OFFSET
0,3
COMMENTS
The set of (nonempty) rows forms a partition of the nonnegative integers.
Read as a flattened sequence, a permutation of the nonnegative integers.
In the same way, another choice of (basis, digit, base) = (m, d, b) different from (8, 0, 10) will yield a similar partition of the nonnegative integers, trivial if m is a multiple of b.
It remains an open problem to provide a proof that the rows are complete, in the same way as each of the terms of A020665 is unproved.
We can also decide that the rows are to be truncated as soon as no term is found within a sufficiently large search limit. (For all of the displayed rows, there is no additional term up to many orders of magnitude beyond the last term.) That way the rows are well-defined, but it is no longer guaranteed to have a partition of the integers.
LINKS
M. F. Hasler, Zeroless powers.. OEIS Wiki, March 2014
FORMULA
Row n consists of integers in row n of A305932 divided by 3.
EXAMPLE
The table reads:
n \ k's
0 : 0, 1, 2, 3, 5, 6, 8, 9, 11, 12, 13, 17, 24, 27 (= A030704)

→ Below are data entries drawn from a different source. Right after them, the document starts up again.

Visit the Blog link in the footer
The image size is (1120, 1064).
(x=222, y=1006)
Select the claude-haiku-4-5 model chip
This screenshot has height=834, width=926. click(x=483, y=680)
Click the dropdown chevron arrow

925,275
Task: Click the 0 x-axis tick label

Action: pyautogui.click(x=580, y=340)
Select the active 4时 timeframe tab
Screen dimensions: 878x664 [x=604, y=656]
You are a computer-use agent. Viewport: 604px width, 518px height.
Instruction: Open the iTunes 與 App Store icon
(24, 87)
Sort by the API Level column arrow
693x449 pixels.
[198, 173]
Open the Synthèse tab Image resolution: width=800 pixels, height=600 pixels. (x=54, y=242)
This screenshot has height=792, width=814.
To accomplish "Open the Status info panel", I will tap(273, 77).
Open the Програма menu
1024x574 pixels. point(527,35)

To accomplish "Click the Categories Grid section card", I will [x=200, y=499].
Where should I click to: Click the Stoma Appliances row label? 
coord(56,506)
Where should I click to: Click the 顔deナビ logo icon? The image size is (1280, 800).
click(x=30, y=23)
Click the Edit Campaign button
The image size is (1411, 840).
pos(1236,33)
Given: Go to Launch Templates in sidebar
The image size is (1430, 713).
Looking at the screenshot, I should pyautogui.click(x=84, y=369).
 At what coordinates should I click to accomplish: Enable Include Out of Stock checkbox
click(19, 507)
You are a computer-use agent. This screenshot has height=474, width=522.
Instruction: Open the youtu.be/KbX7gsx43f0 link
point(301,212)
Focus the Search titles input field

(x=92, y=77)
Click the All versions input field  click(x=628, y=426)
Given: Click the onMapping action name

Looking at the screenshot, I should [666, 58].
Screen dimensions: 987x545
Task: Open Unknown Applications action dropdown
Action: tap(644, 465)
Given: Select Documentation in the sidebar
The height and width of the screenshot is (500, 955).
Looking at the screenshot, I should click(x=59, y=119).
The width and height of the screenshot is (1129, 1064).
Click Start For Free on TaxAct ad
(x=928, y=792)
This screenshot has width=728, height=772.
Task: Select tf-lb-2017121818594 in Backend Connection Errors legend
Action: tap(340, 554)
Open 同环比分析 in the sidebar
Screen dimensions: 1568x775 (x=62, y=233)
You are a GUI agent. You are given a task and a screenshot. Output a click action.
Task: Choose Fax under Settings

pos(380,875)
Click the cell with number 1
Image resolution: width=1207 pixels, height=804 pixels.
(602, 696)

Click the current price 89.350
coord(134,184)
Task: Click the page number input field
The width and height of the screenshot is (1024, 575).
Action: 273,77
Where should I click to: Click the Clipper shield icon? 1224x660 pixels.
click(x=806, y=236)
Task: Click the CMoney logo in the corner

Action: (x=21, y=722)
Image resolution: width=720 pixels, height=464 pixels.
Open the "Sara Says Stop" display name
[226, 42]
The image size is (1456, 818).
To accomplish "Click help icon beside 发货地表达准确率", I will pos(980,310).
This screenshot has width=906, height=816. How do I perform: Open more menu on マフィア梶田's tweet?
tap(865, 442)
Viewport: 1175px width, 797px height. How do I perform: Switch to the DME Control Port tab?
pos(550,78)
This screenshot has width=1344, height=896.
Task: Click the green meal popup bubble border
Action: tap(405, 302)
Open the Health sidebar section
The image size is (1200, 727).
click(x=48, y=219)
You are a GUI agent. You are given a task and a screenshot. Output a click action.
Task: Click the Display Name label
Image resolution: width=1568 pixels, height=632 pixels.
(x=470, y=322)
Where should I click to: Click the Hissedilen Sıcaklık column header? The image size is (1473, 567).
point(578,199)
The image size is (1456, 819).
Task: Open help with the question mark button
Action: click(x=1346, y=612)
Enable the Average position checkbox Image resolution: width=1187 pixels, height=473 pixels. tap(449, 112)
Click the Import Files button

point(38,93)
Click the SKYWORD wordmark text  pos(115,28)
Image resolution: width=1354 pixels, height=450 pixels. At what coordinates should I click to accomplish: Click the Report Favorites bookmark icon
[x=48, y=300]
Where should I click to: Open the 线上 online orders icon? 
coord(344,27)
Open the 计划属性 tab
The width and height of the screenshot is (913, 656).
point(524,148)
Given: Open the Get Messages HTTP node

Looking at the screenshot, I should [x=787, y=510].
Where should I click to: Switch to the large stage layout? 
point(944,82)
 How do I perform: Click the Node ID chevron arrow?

1 : 4, 7, 10, 15, 16, 19, 22, 25, 28, 32, 43
2 : 14, 18, 20, 21, 26, 36, 37, 39, 45, 47, 49, 50, 55, 57, 77
3 : 23, 29, 30, 31, 38, 41, 44, 51, 52, 58, 61
4 : 42, 53, 59, 62, 65, 69
5 : 33, 40, 48, 56, 60, 64, 73, 76, 80, 86, 114, 119
...
Column 0 is A063596: least k such that 8^k has n digits '0' in base 10.
Row lengths are 14, 11, 15, 11, 6, 12, 10, 7, 14, 21, 9, 9, 15, 8, 6, 10, 8, 13, ... (not in the OEIS).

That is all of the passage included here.